Disclosures: Some of the study authors declared affiliations with biotech, pharmaceutical, and/or device companies. Please see the original references for a full list of disclosures.
References
- Swanton C, Hill W, Lim E, et al. Mechanism of action and an actionable inflammatory axis for air pollution induced non-small cell lung cancer: Towards molecular cancer prevention. Presented at ESMO 2022; September 9-13, 2022. Abstract LBA1.

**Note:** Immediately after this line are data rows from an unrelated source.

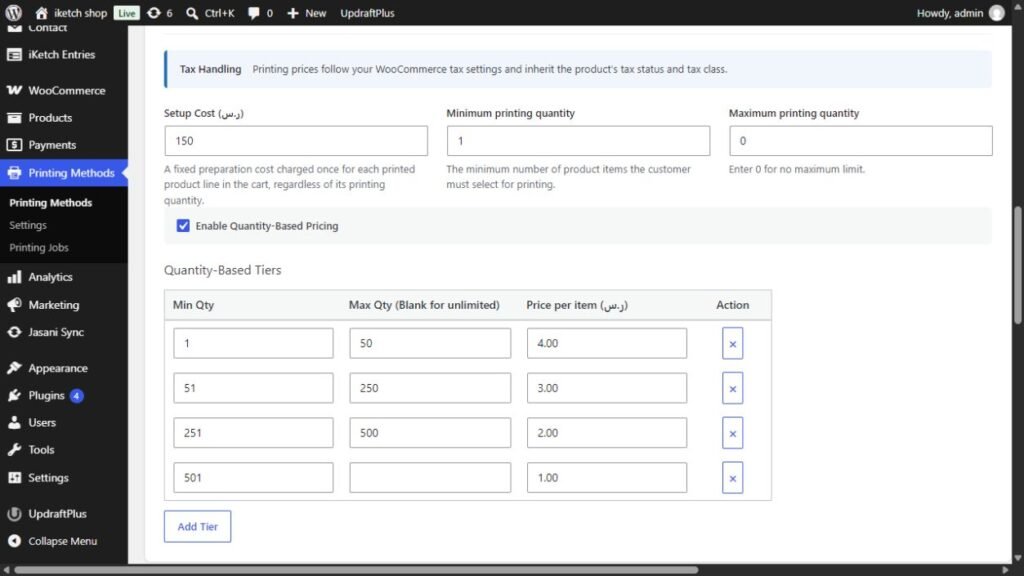Toggle Enable Quantity-Based Pricing checkbox
This screenshot has width=1024, height=576.
coord(183,226)
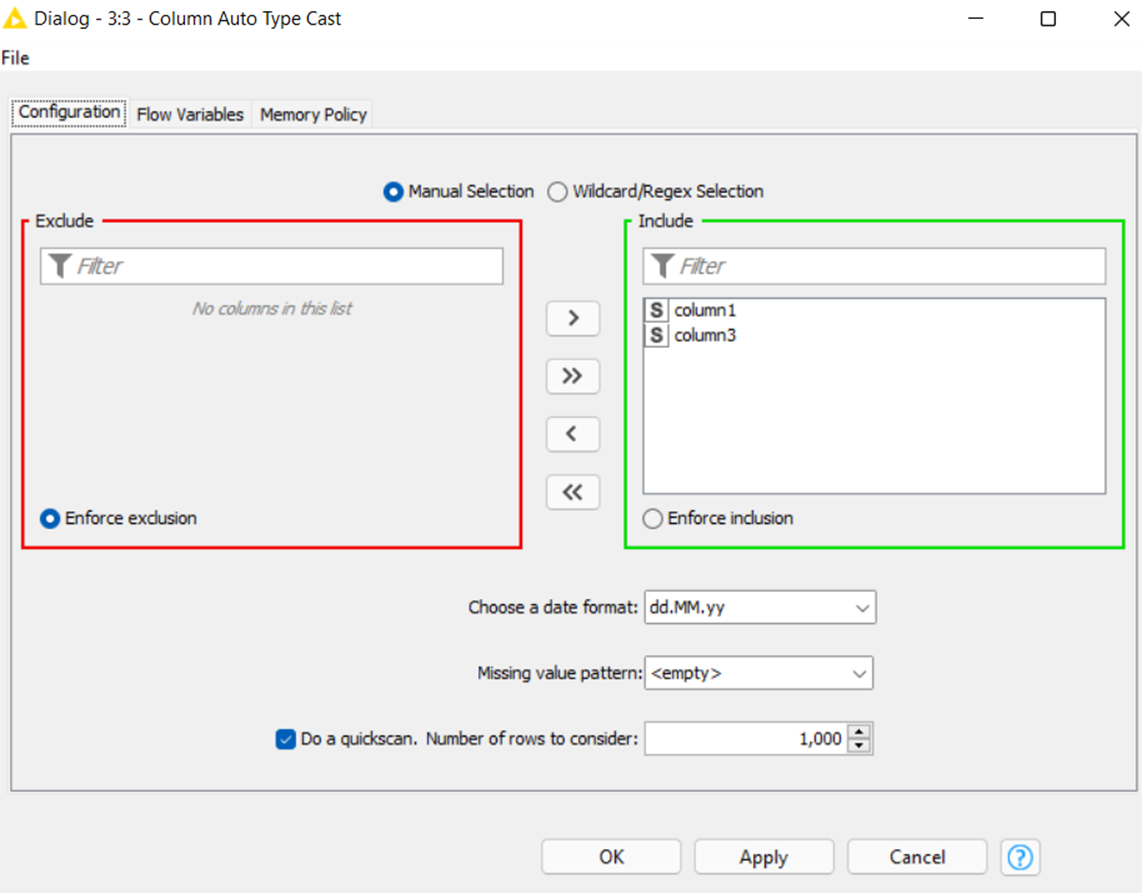This screenshot has width=1142, height=893.
Task: Enable Enforce inclusion
Action: 652,518
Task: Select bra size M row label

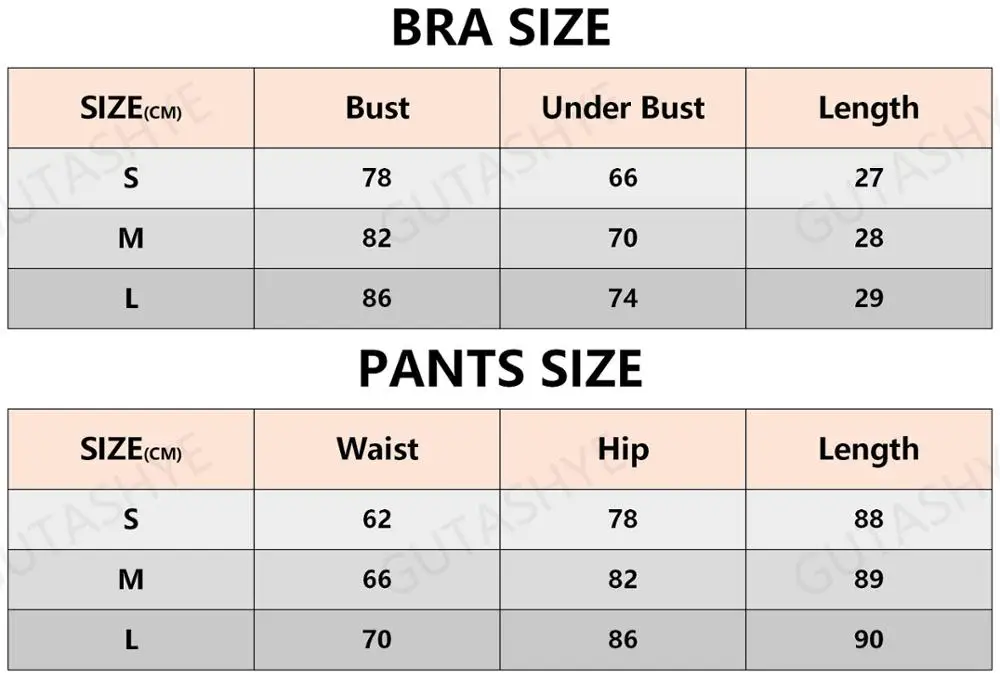Action: pos(131,238)
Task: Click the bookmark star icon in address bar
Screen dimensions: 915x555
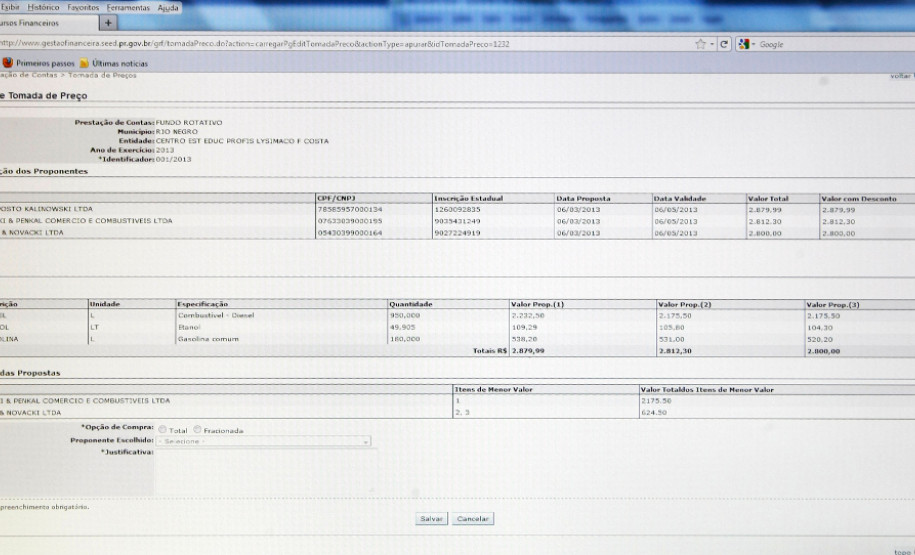Action: coord(699,44)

- Ridker PM, MacFadyen JG, Thuren T et al. Effect of interleukin-1β inhibition with canakinumab on incident lung cancer in patients with atherosclerosis: Exploratory results from a randomised, double-blind, placebo-controlled trial. Lancet. 2017;390 (10105):1833-1842.
- Scientists discover how air pollution may trigger lung cancer in never-smokers. ESMO. News Release. Published September 10, 2022.